PROBLEM DESCRIPTION: Output exactly the lines below from the one containing "Given: Click the red M icon in middle bar" to the last line, both included. Omit pictures.

Records from a collection

-------------------------

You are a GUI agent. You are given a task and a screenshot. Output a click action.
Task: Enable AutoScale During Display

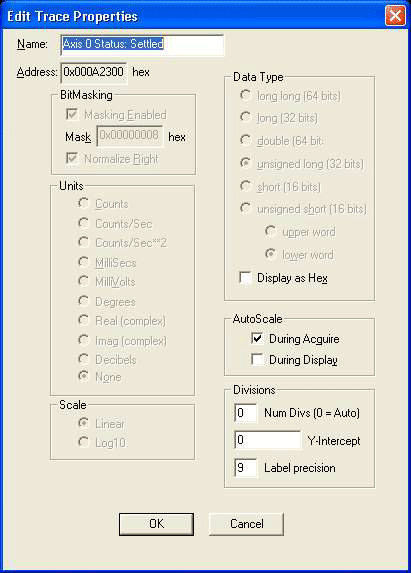[258, 360]
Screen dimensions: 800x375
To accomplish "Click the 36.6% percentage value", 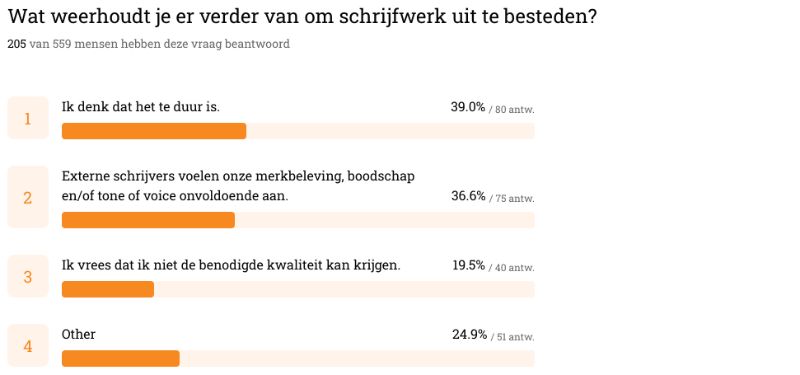I will tap(468, 196).
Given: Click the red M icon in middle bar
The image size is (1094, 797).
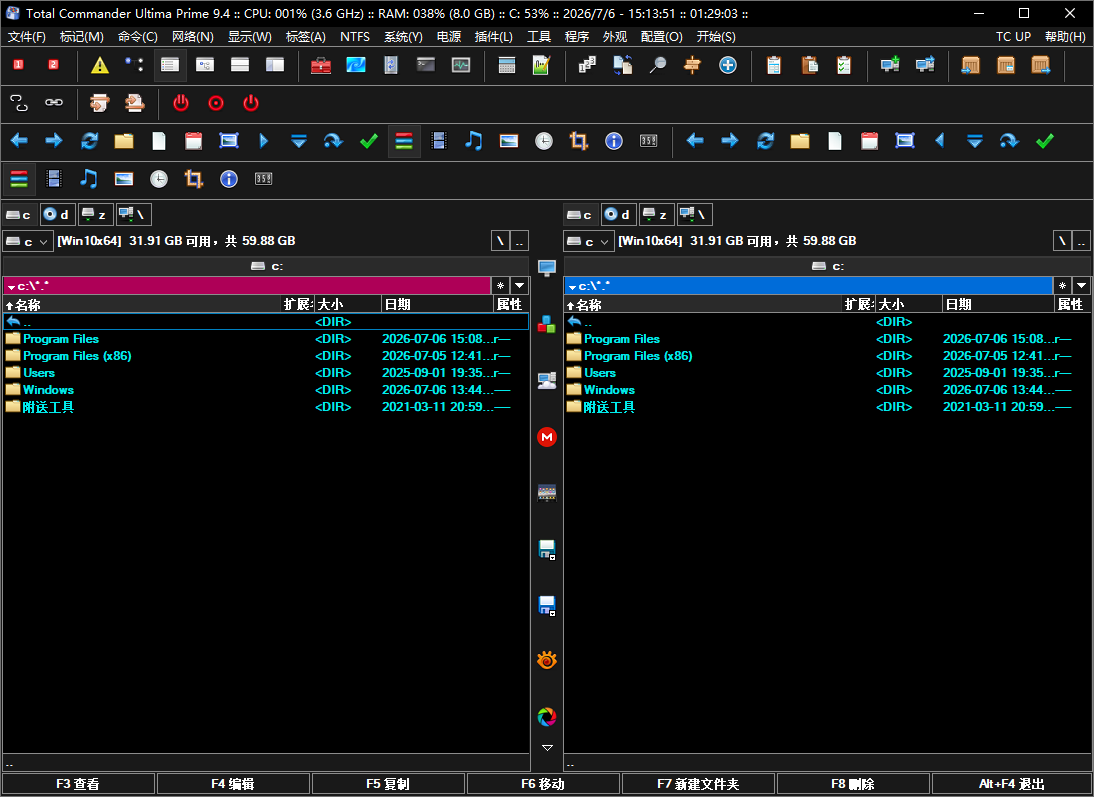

-------------------------

COMPLETED TASK:
Given: Click the red M icon in middle bar
The image size is (1094, 797).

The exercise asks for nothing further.